Page excerpt Start Marker

What:

• Participated in a cutting-edge design challenge to develop a Human-Cockroach-Machine Interface (HCMI), combining biomechanics, electronics, and biology.

• Aimed to integrate human electrophysiological signals (EMG) with real-time control of a biomechatronic system, including a cockroach leg and a servo motor.

How:

• Designed and implemented a system incorporating multiple sensor inputs, signal segmentation, and advanced control algorithms to enable precise movements.

• Utilized MATLAB for signal processing, including low-pass filtering and identifying contraction states through threshold calibration.

• Developed a calibration process averaging three weak and three strong thresholds per user, ensuring individual customization and accuracy.

• Built a functional prototype using CAD tools to design mechanical components, integrated with electronic systems and a force sensor for real-time feedback.

• Tested signal strength using an oscilloscope and optimized servo motor speeds for distinct signal states.

Page excerpt End Marker
Extracted data Start Marker

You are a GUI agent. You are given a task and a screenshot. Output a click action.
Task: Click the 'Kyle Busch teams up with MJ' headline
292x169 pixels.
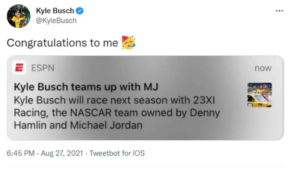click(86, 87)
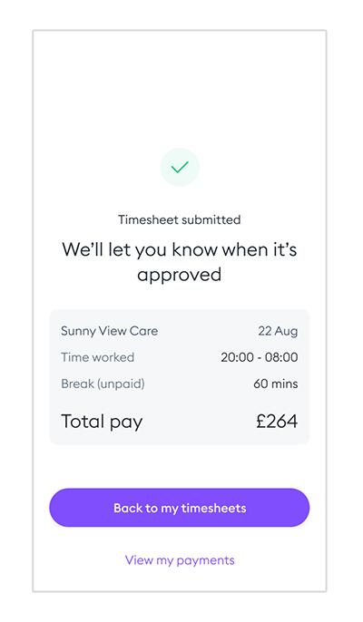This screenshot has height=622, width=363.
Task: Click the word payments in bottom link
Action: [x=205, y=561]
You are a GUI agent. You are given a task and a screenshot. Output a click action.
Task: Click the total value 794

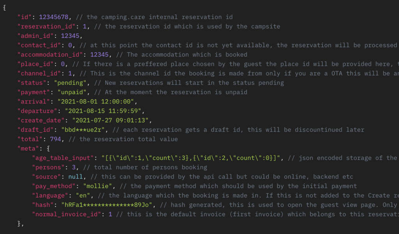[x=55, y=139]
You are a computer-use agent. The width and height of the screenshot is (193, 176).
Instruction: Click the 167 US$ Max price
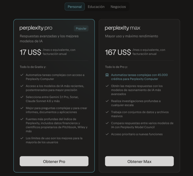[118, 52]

Extracted data End Marker

Study questions ->
(a) According to the Human-Cockroach-Machine Interface project summary, how was the per-user calibration process carried out?
(b) Write the next part of the Human-Cockroach-Machine Interface project summary, picking up after its final bullet point.

Answers by task ->
(a) It averaged three weak and three strong thresholds for each user.

(b)
Results:

• Achieved weak contraction thresholds averaging 11.526 mV (SD: 7.827 mV) and strong thresholds averaging 30.914 mV (SD: 26.06 mV) with a statistically significant p-value of 0.0461 (alpha = 0.05).

• Verified force sensor readings in the weak state with 95% confidence intervals (CIs) of [0.806, 1.228] volts, translating to damage points of [13.622, 23.044]. In the strong state, CIs were [0.577, 1.134] volts, resulting in damage points of [44.382, 52.950].

• Demonstrated servo motor response with faster speeds in the strong state, ensuring clear differentiation between contraction states.

• Integrated real-time signals for servo and cockroach leg movements, confirming accurate sine wave outputs despite biological variability.